* Provided records *
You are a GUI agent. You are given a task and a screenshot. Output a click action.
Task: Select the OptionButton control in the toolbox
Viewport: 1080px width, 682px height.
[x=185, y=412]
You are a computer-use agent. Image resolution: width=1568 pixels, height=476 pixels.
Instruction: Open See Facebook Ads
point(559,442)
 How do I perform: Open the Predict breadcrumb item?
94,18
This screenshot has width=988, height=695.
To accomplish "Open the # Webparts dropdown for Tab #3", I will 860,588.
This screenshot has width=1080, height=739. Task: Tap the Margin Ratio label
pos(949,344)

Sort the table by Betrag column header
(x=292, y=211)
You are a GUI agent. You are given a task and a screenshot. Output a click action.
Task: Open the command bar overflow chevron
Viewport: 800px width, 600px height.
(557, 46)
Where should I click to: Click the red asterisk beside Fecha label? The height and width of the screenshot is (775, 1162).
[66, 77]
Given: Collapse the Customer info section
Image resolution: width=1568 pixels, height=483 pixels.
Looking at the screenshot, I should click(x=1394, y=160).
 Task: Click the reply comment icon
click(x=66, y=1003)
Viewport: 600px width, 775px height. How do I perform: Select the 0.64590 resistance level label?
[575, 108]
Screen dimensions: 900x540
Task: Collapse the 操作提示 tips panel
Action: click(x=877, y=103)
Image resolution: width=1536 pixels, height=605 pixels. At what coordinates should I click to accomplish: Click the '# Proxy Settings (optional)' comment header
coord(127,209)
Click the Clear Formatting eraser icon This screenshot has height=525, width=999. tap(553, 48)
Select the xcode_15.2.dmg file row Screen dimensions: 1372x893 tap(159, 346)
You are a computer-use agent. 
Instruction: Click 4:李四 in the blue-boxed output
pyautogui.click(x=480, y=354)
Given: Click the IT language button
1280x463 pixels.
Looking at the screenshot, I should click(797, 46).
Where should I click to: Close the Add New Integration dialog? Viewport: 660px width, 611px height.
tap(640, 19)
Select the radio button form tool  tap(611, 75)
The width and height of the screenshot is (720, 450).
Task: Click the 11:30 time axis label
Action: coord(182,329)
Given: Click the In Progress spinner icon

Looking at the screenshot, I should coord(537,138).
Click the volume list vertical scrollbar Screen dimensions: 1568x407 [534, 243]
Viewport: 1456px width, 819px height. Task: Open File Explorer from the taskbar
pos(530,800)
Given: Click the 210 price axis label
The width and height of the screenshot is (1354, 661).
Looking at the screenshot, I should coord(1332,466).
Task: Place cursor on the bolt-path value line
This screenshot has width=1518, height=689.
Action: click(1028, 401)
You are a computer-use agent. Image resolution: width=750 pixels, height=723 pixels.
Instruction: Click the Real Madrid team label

* Set problem *
Tally the lines in the entries above that contain the string "icon", treating uppercase and lowercase letters as distinct. Report only the resulting number.

* Exercise output *
3